Note that the primary tubes of the above header aren't particularly long. And, there still needs to be a collector to bring the three secondary tubes together into a single, larger pipe.
The 6-3-1 design is a true "extractor". Other designs, 6-2-1 or 6-into-1, are not extractor headers.
The least friendly design for the street is the Pacesetter/Monza/Group 44 type, a 6-into-1 with very long primaries. It will give the most HP, but only at peak rpms much higher than most street cars typically achieve and at the expense of low- to mid-rpm smoothness and performance. This type header was designed for road race cars and rally cars.
Behind the collector, the remainder of the exhaust system is important, too. The best performance will be with a single, oversize pipe. For the street I'd suggest a 2.25 or 2.5" pipe maximum on a TR6 motor. This is another area where going too large can have a negative effect on low- and mid-rpm performance.
Alternatively, many folks like the dual exhaust look and sound (me included). But be aware it cannot not be quite as efficient as a single, free flowing exhaust would be.
"Sport" exhaust systems offered for TR6 by most vendors are dual exhaust. If you wanted a single exhaust, it would probably need to be custom made locally.
The ready-made dual sport systems offered by most vendors may need a special pipe to re-split the exhaust right after the header 3-into-1 collector (Moss might offer one for use with the header they sell).
Often a performance header/exhaust system seems a bit noisy and harsh when brand new. After 1000 miles or so to "season" and I think you will find it mellows out a bit. This is because there is always a bit of minor leakage and the pipes and muffler aren't yet coated with some exhaust deposits. Once they are, they generally settle down a bit.
Yes, as noted already, an exhaust header will be noisier than the stock cast manifold, too. The thinner tube wall allows more noise to pass and you'll hear it in the car. Again, this will settle down somewhat when there are some miles on the car. And, if the header is stainless steel you might consider wrapping it.
Header wrap not only knocks down noise a bit, it also helps reduce ambient temperatures under the hood.

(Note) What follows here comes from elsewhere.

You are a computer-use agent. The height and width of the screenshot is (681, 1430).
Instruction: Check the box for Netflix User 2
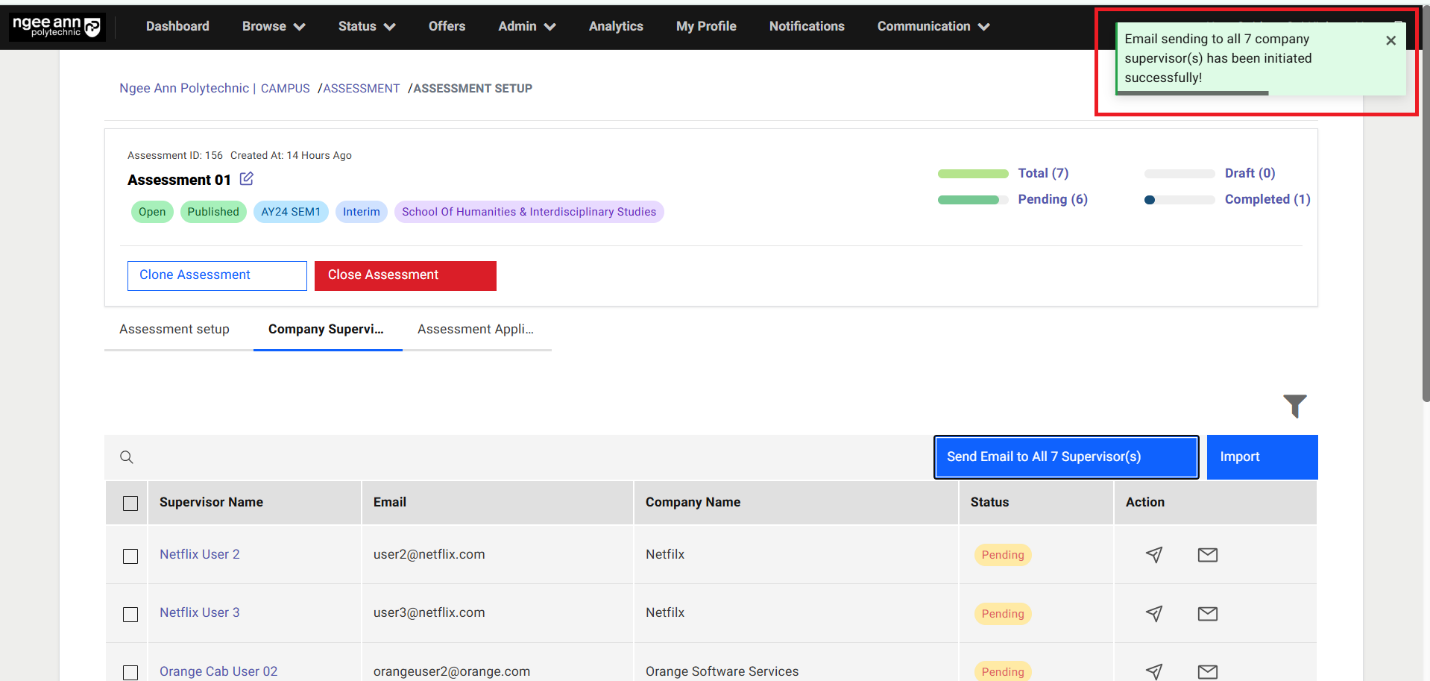tap(131, 556)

Exhaust headers radiate more heat into the engine compartment than the the stock cast header do, too.
But, it's only recommended to wrap stainless steel headers, as mild steel will not be able to handle the heat and will be prone to much earlier failure.
Mild steel headers can be ceramic coated, just as was suggested above for the stock manifold.
Either ceramic coating or wrapping headers also has the benefit of keeping exhaust temps higher inside the system, which helps it scavange better and can give another bit of performance boost.